みぐ

軽い青春作品と思わせて・・でも本当の姿は・・?
実家が『お寺さん』の主人公 美樹は、慕っていた兄の死に手を差し伸べてくれなかった御仏(みほとけ)にも、未だ御仏を信じ続ける父にも失望している女子高生。でも超・イケメンの『お坊さん』で仏像彫刻に取り組む『快道君』との出会いが彼女のターニングポイントとなります。 そして嫌っていた父の死を通じて、彼女が得た『悟り』とは・・ この作品の冒頭は非常に軽い乗りで展開していきます。イケメンに惚れる主人公、高校での女子達のリアクション。そして『南西天転念派(なにしてんねんは)』や『八天羅連和寺(やってられんわじ)』、『万才宗(まんざいしゅう)』という軽い名付け。 でも、それは兄の死と言う心の傷に蓋をした主人公の仮の姿を表現していたのです。現実から目を背けた主人公の“仮の姿”のままストーリーは展開して行きます。

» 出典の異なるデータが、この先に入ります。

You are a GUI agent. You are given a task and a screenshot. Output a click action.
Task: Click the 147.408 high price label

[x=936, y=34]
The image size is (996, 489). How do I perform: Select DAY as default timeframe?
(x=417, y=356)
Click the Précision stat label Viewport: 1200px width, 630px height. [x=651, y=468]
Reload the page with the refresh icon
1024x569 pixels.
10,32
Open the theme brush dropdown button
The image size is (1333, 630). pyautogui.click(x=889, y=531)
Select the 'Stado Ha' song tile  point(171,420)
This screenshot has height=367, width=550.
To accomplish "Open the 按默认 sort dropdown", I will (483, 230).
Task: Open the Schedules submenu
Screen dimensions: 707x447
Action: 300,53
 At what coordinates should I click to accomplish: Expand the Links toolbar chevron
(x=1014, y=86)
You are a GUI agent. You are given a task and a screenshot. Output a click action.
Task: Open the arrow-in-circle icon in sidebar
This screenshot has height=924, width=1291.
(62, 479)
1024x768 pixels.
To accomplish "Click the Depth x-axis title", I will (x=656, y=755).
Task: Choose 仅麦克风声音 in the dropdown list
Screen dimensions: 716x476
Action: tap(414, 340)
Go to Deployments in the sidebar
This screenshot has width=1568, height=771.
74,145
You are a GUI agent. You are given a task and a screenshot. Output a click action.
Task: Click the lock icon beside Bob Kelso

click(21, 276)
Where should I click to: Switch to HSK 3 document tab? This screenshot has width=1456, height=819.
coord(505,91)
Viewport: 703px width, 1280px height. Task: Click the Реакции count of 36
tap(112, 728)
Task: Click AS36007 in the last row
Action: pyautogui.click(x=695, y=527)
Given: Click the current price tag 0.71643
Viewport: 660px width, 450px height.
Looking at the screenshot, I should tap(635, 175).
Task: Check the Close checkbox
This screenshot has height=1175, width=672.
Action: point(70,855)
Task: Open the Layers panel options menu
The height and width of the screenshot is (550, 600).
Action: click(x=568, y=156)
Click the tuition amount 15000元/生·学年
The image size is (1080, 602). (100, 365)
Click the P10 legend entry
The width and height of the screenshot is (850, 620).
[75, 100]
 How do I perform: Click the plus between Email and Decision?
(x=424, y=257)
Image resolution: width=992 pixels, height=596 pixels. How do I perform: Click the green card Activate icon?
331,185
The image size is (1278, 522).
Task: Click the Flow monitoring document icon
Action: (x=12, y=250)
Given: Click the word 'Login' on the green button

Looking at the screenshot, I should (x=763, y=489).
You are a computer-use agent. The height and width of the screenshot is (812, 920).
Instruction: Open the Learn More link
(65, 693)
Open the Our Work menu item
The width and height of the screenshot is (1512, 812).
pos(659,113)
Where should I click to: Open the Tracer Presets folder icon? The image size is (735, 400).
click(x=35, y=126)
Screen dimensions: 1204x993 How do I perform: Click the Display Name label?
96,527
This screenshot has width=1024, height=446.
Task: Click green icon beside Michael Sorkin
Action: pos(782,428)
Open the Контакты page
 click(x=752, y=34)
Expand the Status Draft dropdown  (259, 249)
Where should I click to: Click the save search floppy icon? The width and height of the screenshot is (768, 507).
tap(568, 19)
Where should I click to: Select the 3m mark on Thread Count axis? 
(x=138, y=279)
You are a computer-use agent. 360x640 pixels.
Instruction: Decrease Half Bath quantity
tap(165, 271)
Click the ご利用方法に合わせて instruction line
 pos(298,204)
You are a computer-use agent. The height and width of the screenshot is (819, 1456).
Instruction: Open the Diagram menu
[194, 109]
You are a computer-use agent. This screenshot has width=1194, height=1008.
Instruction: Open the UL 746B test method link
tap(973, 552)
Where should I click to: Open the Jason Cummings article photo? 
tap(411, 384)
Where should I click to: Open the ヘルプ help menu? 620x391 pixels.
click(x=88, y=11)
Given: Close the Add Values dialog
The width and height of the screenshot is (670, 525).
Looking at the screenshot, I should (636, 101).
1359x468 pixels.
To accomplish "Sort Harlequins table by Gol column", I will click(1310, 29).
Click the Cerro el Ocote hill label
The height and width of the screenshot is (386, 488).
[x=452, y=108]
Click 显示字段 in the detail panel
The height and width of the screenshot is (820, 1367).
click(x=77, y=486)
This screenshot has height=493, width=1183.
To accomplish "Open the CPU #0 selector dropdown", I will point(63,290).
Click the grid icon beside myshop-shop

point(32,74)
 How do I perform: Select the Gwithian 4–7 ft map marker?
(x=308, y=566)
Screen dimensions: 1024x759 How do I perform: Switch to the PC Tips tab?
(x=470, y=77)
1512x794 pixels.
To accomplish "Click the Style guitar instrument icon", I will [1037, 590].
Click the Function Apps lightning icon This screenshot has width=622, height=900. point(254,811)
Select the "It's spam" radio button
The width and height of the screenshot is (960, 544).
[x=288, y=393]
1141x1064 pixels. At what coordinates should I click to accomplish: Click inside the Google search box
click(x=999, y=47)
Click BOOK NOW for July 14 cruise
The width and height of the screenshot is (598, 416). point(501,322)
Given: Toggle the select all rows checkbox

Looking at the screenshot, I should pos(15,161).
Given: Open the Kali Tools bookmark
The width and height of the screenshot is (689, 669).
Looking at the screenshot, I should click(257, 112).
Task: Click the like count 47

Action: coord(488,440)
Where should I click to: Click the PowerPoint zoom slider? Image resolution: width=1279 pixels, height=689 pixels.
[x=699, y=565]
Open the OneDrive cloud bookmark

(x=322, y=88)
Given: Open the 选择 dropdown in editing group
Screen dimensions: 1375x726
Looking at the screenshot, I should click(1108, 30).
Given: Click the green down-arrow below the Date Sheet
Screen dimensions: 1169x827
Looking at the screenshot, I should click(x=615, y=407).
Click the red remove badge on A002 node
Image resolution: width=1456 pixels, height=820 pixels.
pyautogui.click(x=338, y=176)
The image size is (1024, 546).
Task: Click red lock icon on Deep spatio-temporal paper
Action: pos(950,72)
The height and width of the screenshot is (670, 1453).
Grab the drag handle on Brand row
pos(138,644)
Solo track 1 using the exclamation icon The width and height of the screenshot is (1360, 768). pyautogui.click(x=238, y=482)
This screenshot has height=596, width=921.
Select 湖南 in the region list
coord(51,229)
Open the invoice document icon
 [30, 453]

それが、彼女の父の死を受けて、結果として『快道君』に心の蓋を開けて貰う事になります。そして感動的なラストに向かっていきます。 作者の潜水艦7号さんは、本当に多彩な才能の持ち主です。様々な領域で深い知識を持っていて、多くのジャンルで魅力的な作品を描かれています。 この作品も仏教に関する深い知識を背景に、魅力的な青春ストーリーが展開して行きます。そして読者は、一つ一つのページで、爆笑し、頷き、そして最後は大きな感動に包まれていきます。本当に作者の才能には唸らされます。 もっと自分も勉強しなければと、改めて感じました。 素晴らしい作品、ありがとうございます。 次の作品も心待ちしております!